(Records)
»»
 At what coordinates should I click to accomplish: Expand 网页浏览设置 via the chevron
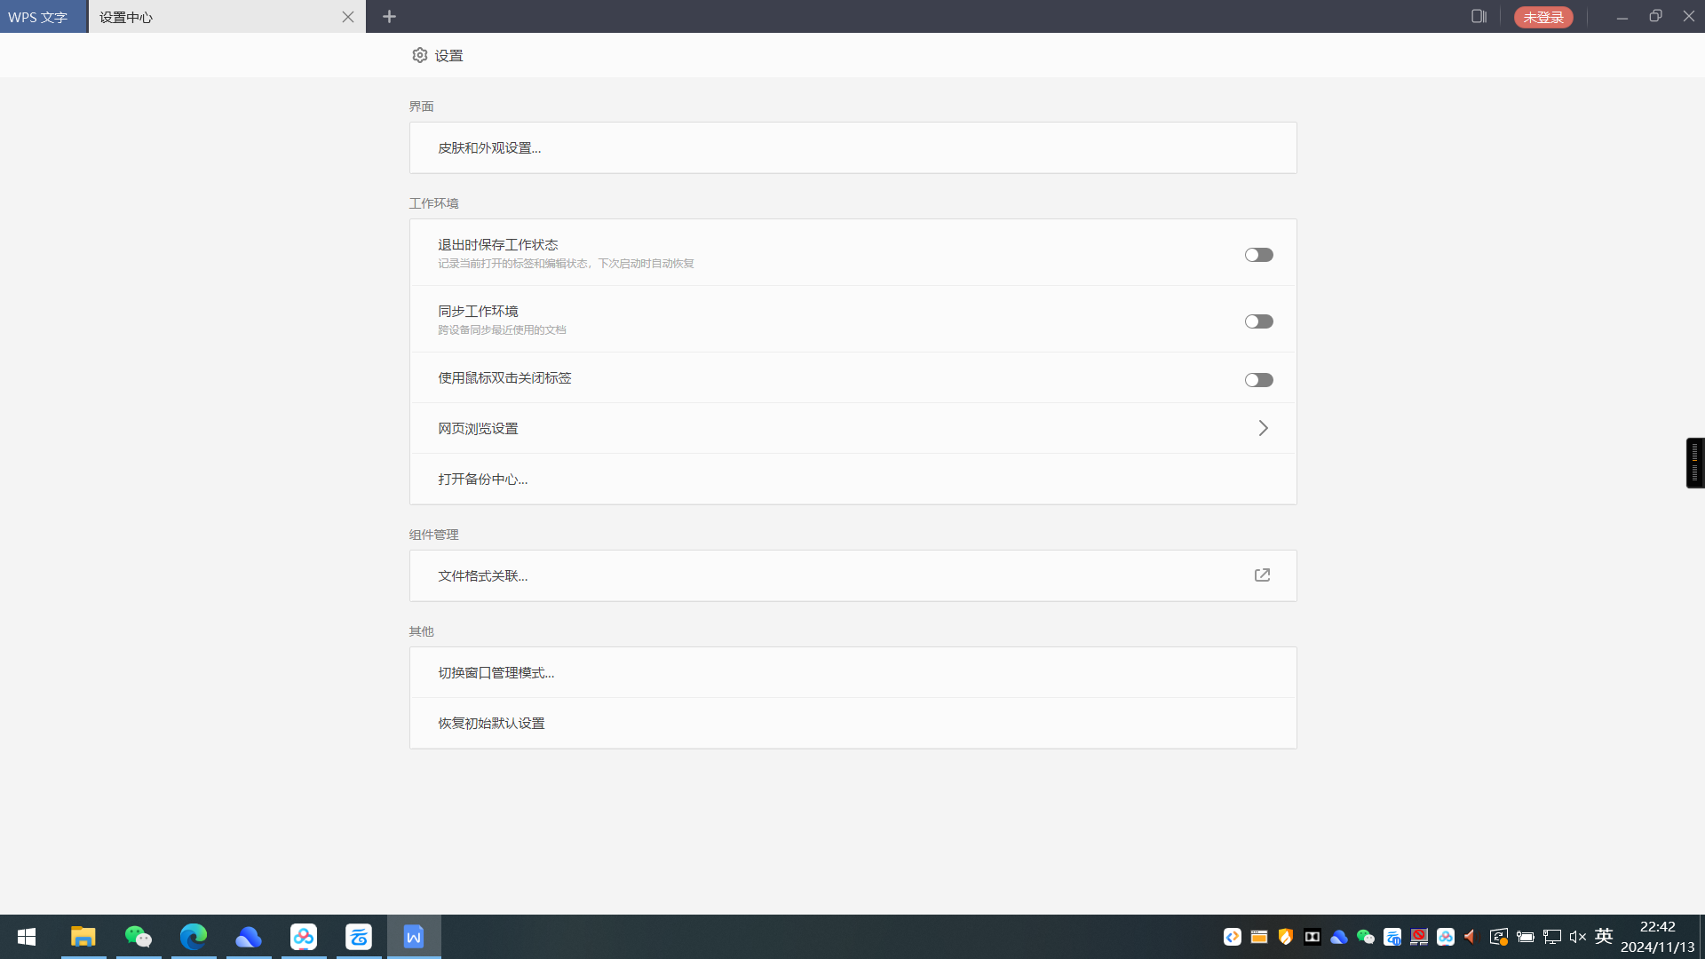coord(1263,427)
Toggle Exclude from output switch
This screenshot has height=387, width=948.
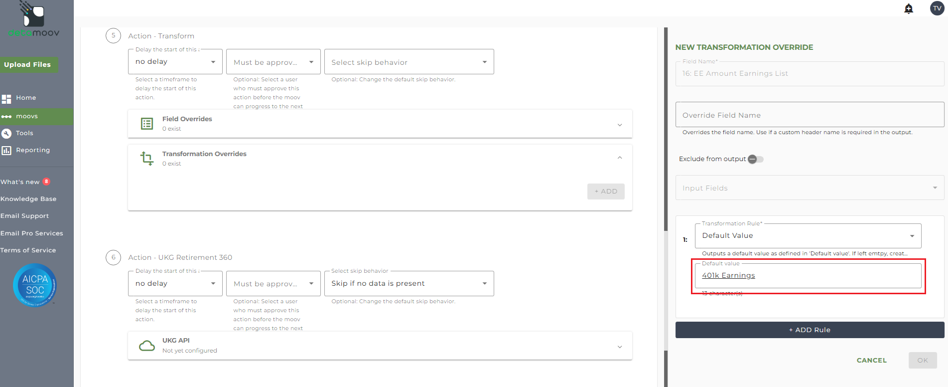click(755, 159)
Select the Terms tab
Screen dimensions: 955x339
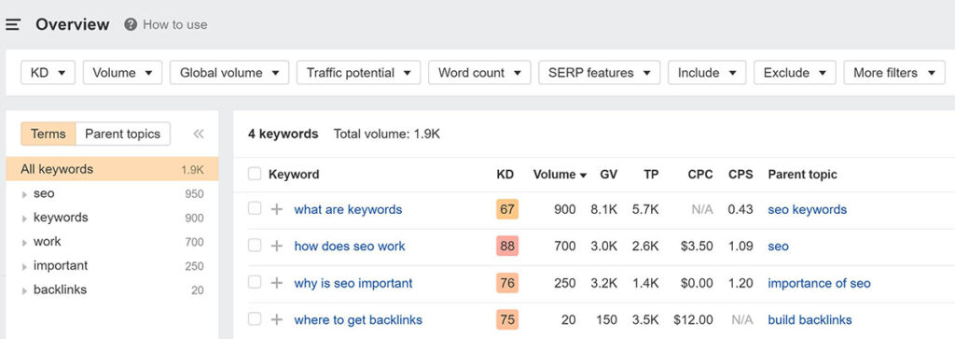point(48,134)
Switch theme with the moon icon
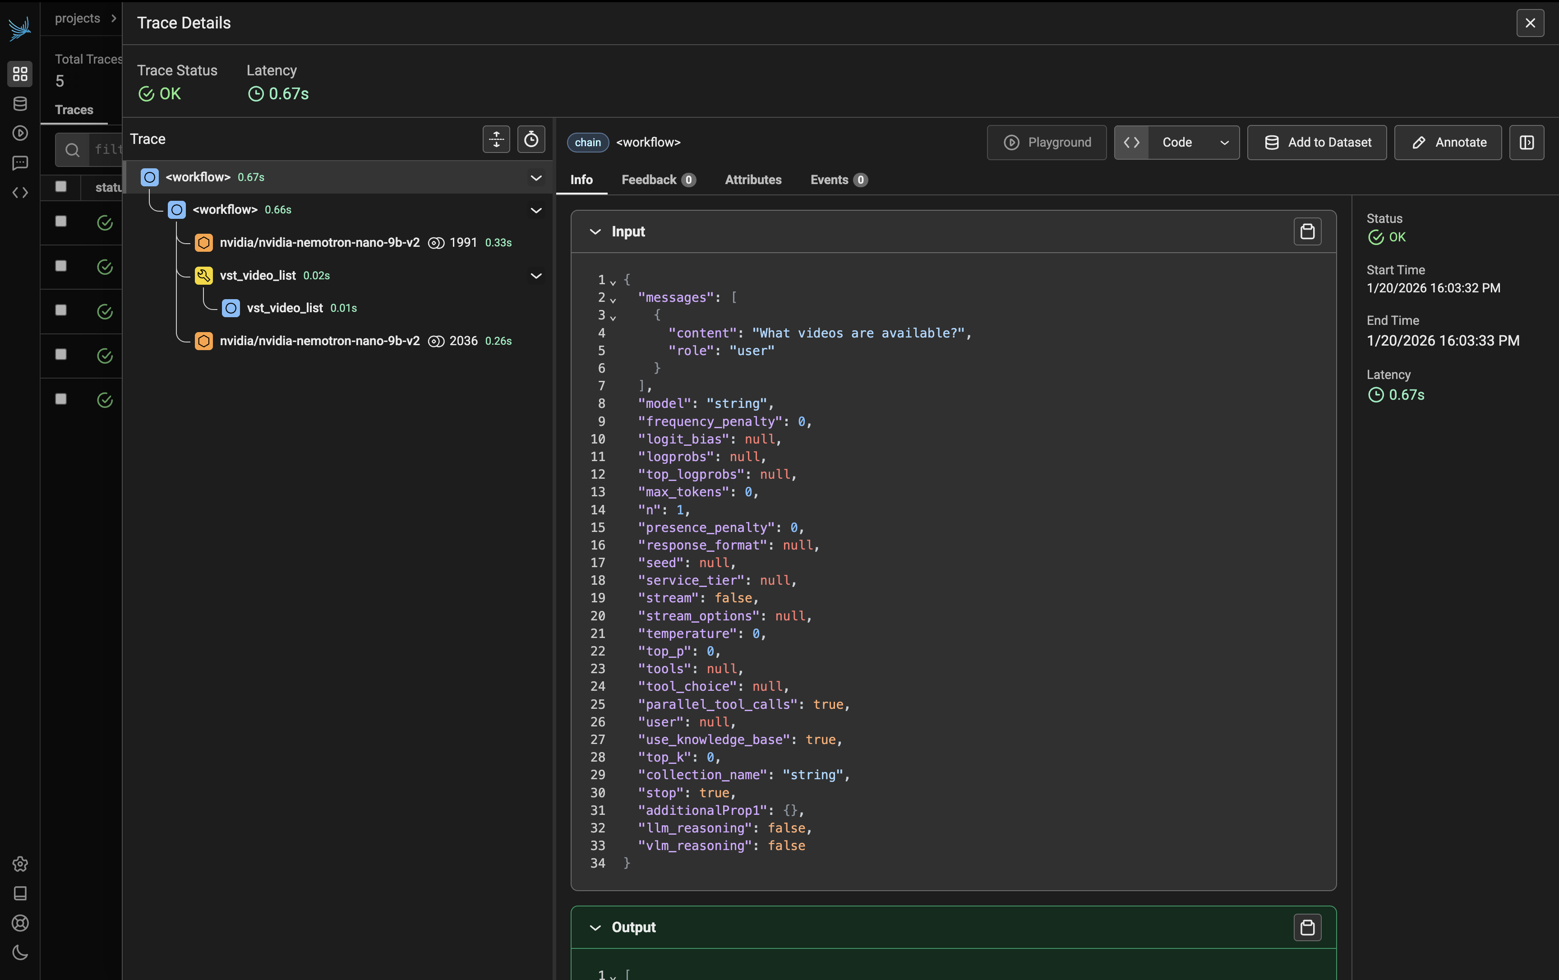This screenshot has width=1559, height=980. point(20,952)
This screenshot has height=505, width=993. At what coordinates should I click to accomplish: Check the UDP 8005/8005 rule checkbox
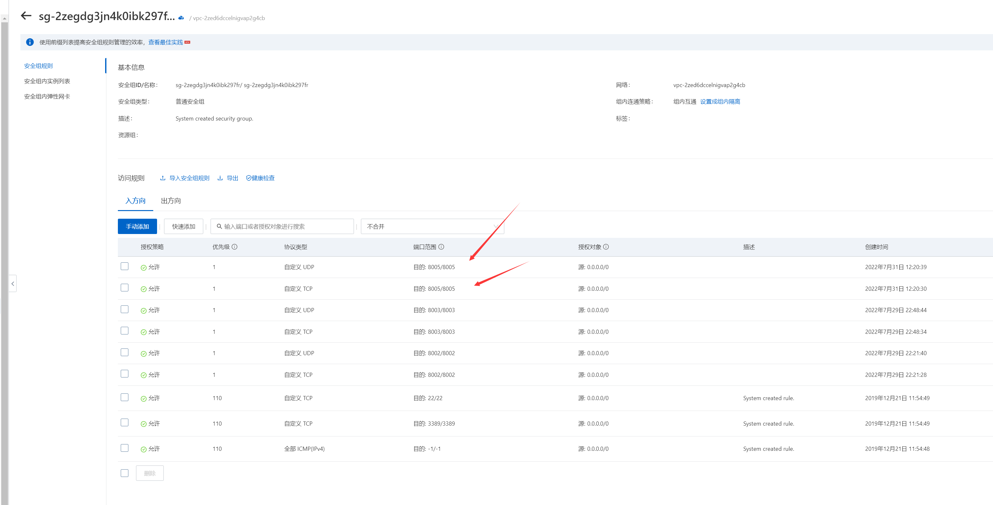[125, 267]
««
## WHAT YOU WILL DO
Return every line of the data above that contains the string "coordinates". Matching is case-sensitive.

## EXERCISE RESPONSE
 At what coordinates should I click to accomplish: Expand 网页浏览设置 via the chevron
This screenshot has height=505, width=993. At what coordinates should I click to accomplish: Check the UDP 8005/8005 rule checkbox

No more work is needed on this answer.